> Directive A: In the listing, starting with the line with "Task: Select the Element tab" and going on through the line with "pyautogui.click(x=125, y=718)", change "Advisory table" to "Advisory grid". Return only those lines, with everything else unchanged.

For further evidence, look at the Sanctify The Wicked spell, otherwise known as the Good-aligned Mindrape. That's a spell designed for less creative minds to force an evil monster to be a good guy. That hierarchy I mentioned in my last post, from Goblins to Drow to Illithids to Vampires? Sanctify The Wicked works on them all, stealing their soul and mashing it beyond recognition, and at the end of a year and at the cost of one character level on the part of the caster you can have turned a barbaric, zealous, brain eating, bloodthirsty abomination into a Lawful Good champion of justice and happiness. But the Sanctified Creature template cannot be applied to an Outsider with the Evil subtype. Says so right in the template text. An Outsider with the Evil subtype is beyond the hope of this spell that does exactly what you're talking about. Good Mindrape can't change the alignment of a Succubus because the alignment isn't just part of the mind or the soul, it's fixed into the core of the body as well. For a capital-E-Evil creature, alignment isn't a choice. It's part of who they are. The Fire Elemental cannot swim.

Hollysword
2016-11-20, 11:01 PM
I feel like accepting that challenge of a fire elemental in a merfolk town. A fire elemental wizard that can create a bubble to live underwater.

Besides, didn't Wizards make an actual iconic hero succubus? Eludecia, I think she's called, Lawful Good Succubus Paladin, after she falls in love with an angel.

> The records:

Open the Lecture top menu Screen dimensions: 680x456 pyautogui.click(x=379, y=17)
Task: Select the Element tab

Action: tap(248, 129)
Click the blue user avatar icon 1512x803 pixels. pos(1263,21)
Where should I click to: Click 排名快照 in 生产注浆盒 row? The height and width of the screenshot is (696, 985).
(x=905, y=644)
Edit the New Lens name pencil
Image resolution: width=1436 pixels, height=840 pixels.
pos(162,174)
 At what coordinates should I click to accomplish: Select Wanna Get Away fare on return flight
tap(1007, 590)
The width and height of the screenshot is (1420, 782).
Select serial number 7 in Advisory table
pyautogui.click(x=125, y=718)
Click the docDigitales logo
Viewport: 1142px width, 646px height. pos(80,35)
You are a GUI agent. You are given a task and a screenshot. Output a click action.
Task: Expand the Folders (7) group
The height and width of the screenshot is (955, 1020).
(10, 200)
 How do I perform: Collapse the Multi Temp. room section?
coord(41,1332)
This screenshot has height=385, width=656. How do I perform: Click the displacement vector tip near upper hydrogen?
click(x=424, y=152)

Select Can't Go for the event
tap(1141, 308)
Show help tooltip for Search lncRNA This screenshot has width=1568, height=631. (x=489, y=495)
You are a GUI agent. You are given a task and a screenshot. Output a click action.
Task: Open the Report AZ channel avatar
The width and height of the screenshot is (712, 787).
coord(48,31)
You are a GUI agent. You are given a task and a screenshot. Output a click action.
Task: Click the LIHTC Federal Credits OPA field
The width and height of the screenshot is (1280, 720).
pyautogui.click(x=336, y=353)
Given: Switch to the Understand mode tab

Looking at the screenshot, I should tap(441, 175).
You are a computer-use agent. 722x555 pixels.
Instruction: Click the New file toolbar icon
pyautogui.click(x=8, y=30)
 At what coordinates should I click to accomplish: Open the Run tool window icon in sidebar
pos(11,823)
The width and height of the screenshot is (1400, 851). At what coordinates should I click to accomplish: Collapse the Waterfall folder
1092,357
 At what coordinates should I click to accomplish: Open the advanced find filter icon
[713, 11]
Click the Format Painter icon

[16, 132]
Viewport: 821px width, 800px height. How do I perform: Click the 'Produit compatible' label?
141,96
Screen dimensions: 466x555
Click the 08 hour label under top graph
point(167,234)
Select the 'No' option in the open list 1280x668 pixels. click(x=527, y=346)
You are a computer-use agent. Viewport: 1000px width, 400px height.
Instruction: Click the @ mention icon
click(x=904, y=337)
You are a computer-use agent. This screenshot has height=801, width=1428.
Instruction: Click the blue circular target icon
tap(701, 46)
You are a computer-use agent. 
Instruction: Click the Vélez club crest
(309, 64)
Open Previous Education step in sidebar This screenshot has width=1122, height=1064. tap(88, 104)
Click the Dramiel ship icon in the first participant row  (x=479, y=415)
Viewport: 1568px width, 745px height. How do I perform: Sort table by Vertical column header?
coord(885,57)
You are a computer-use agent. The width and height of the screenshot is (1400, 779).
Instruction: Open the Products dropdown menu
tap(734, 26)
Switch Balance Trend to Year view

> Directive B: From the forum discussion of the Sanctify The Wicked spell and fixed alignment, copy the passage starting with "Besides, didn't Wizards" and going on through "with an angel." word for word.

> Written response A:
Task: Select the Element tab

Action: tap(248, 129)
Click the blue user avatar icon 1512x803 pixels. pos(1263,21)
Where should I click to: Click 排名快照 in 生产注浆盒 row? The height and width of the screenshot is (696, 985).
(x=905, y=644)
Edit the New Lens name pencil
Image resolution: width=1436 pixels, height=840 pixels.
pos(162,174)
 At what coordinates should I click to accomplish: Select Wanna Get Away fare on return flight
tap(1007, 590)
The width and height of the screenshot is (1420, 782).
Select serial number 7 in Advisory grid
pyautogui.click(x=125, y=718)

> Written response B:
Besides, didn't Wizards make an actual iconic hero succubus? Eludecia, I think she's called, Lawful Good Succubus Paladin, after she falls in love with an angel.